Saved entries:
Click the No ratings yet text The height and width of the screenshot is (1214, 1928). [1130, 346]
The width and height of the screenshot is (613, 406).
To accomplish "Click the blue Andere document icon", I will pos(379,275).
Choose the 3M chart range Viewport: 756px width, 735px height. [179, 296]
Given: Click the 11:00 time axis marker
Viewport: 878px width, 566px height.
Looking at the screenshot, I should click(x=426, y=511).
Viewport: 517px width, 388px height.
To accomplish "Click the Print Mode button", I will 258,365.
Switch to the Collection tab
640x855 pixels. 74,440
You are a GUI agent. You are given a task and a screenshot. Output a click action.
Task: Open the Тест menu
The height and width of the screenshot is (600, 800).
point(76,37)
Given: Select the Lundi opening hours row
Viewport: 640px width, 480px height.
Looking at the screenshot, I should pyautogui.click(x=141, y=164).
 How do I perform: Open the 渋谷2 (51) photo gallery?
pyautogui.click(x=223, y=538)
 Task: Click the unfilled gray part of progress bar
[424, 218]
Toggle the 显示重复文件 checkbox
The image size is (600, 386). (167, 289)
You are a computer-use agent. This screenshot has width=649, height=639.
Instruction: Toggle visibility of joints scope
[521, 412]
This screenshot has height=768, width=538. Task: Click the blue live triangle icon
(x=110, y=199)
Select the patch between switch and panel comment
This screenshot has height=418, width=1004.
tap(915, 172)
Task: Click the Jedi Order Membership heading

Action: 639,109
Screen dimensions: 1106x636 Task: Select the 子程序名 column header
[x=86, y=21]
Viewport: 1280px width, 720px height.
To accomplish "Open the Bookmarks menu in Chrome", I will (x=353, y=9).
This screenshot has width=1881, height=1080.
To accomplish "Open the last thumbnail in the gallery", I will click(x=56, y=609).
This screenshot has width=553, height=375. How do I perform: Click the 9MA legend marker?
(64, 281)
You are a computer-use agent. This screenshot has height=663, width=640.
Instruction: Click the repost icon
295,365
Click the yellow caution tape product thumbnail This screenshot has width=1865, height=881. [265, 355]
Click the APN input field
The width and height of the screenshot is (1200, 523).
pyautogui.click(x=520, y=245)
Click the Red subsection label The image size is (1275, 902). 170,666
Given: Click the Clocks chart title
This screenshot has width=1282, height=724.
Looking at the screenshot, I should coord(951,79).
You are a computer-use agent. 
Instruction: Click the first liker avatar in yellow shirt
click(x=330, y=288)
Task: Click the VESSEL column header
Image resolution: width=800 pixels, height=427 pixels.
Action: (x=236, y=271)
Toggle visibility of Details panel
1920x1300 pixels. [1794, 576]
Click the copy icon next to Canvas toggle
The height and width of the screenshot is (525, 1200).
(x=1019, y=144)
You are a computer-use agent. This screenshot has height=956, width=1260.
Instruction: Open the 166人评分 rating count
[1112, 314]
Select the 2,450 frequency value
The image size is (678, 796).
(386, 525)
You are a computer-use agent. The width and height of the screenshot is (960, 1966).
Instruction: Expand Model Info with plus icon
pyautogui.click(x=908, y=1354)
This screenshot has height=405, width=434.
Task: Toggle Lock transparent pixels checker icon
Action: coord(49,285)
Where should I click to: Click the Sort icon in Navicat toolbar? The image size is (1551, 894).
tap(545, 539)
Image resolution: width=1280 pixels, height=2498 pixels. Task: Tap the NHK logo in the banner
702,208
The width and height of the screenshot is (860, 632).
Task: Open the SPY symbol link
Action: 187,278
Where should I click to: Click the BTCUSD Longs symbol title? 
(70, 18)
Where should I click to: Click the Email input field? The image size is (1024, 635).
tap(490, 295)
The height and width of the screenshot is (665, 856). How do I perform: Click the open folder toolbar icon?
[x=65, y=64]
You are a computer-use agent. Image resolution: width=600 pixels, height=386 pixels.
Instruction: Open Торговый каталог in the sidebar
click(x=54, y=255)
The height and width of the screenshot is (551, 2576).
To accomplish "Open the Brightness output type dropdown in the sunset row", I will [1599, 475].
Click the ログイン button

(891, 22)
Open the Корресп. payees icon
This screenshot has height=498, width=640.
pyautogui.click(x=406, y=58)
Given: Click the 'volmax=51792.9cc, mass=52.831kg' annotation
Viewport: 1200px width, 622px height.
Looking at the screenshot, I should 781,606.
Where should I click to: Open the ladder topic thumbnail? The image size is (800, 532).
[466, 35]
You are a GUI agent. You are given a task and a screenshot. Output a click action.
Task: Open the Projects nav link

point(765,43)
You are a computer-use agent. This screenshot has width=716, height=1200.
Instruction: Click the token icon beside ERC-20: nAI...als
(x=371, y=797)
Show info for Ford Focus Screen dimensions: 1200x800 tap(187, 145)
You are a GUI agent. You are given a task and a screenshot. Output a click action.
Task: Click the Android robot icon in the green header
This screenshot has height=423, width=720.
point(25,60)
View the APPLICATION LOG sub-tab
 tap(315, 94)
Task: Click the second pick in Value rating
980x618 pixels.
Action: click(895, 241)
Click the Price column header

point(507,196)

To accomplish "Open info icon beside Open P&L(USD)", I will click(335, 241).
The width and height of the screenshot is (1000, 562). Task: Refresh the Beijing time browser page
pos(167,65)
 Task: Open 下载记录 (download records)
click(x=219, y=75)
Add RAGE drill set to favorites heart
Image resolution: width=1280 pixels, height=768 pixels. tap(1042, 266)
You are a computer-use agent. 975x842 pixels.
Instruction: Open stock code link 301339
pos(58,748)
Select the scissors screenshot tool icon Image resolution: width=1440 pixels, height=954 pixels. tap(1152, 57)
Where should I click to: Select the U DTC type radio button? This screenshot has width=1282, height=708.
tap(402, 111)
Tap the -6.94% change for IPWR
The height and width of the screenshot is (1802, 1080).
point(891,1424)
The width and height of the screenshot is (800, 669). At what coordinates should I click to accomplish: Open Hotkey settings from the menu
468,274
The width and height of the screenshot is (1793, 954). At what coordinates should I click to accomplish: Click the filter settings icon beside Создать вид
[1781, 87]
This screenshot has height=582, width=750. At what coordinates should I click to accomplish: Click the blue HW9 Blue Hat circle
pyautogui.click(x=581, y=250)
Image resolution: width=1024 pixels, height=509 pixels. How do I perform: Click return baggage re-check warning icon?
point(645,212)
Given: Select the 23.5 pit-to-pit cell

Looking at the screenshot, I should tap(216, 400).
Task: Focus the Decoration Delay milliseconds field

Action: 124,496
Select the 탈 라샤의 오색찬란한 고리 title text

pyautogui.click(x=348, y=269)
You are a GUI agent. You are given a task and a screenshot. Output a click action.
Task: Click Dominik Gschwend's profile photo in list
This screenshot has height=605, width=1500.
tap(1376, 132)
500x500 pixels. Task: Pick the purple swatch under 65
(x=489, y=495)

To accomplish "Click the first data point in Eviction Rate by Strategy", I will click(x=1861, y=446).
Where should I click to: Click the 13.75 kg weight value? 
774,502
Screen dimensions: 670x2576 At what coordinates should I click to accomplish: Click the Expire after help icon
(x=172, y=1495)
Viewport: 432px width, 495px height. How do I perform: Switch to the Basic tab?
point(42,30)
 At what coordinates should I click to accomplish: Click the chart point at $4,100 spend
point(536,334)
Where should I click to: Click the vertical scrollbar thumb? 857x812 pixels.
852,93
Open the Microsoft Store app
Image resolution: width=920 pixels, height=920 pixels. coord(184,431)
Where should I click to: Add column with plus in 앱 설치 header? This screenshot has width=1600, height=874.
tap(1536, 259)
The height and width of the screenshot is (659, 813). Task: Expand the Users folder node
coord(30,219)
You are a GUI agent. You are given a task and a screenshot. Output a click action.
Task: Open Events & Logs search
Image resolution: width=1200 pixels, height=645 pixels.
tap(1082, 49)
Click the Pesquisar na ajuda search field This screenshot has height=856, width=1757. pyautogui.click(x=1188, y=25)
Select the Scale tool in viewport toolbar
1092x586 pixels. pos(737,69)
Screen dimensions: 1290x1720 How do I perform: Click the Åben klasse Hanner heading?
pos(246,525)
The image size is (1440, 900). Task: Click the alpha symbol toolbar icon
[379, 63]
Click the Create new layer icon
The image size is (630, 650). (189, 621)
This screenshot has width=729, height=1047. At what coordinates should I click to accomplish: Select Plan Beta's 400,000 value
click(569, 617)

What to produce
Only one stretch of the records above is wanted: the lines between the one holding "The height and width of the screenshot is (665, 856)." and the one holding "The height and width of the screenshot is (551, 2576).", inclusive, reproduced exactly.

The completed task
The height and width of the screenshot is (665, 856). How do I perform: Click the open folder toolbar icon?
[x=65, y=64]
You are a computer-use agent. Image resolution: width=600 pixels, height=386 pixels.
Instruction: Open Торговый каталог in the sidebar
click(x=54, y=255)
The height and width of the screenshot is (551, 2576).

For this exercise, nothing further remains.